#### Entries shown ####

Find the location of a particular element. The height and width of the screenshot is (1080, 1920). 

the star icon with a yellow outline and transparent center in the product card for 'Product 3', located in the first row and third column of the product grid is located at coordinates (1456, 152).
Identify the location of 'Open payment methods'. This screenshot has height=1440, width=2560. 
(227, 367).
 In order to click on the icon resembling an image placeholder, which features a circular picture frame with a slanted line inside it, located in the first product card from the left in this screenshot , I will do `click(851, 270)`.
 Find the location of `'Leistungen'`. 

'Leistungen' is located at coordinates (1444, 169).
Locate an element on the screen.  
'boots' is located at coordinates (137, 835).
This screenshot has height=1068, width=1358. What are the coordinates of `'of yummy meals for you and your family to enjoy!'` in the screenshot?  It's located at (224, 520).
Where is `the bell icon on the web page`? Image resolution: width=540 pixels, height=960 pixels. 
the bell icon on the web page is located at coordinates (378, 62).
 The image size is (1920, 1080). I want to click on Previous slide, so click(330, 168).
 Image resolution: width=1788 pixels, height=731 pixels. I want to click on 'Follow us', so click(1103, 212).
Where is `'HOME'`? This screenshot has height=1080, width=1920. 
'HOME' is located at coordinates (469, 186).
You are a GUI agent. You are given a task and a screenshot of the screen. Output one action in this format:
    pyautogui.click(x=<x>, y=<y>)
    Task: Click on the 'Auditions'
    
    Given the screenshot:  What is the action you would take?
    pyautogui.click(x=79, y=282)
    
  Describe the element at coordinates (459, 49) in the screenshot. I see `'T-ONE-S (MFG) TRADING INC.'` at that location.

####

Stated exercise:
Reproduce each row above word for word, keeping the original order.

Answer to the problem:
Find the location of a particular element. The height and width of the screenshot is (1080, 1920). 

the star icon with a yellow outline and transparent center in the product card for 'Product 3', located in the first row and third column of the product grid is located at coordinates (1456, 152).
Identify the location of 'Open payment methods'. This screenshot has height=1440, width=2560. 
(227, 367).
 In order to click on the icon resembling an image placeholder, which features a circular picture frame with a slanted line inside it, located in the first product card from the left in this screenshot , I will do `click(851, 270)`.
 Find the location of `'Leistungen'`. 

'Leistungen' is located at coordinates (1444, 169).
Locate an element on the screen.  
'boots' is located at coordinates (137, 835).
This screenshot has height=1068, width=1358. What are the coordinates of `'of yummy meals for you and your family to enjoy!'` in the screenshot?  It's located at (224, 520).
Where is `the bell icon on the web page`? Image resolution: width=540 pixels, height=960 pixels. 
the bell icon on the web page is located at coordinates (378, 62).
 The image size is (1920, 1080). I want to click on Previous slide, so click(330, 168).
 Image resolution: width=1788 pixels, height=731 pixels. I want to click on 'Follow us', so click(1103, 212).
Where is `'HOME'`? This screenshot has height=1080, width=1920. 
'HOME' is located at coordinates (469, 186).
You are a GUI agent. You are given a task and a screenshot of the screen. Output one action in this format:
    pyautogui.click(x=<x>, y=<y>)
    Task: Click on the 'Auditions'
    
    Given the screenshot:  What is the action you would take?
    pyautogui.click(x=79, y=282)
    
  Describe the element at coordinates (459, 49) in the screenshot. I see `'T-ONE-S (MFG) TRADING INC.'` at that location.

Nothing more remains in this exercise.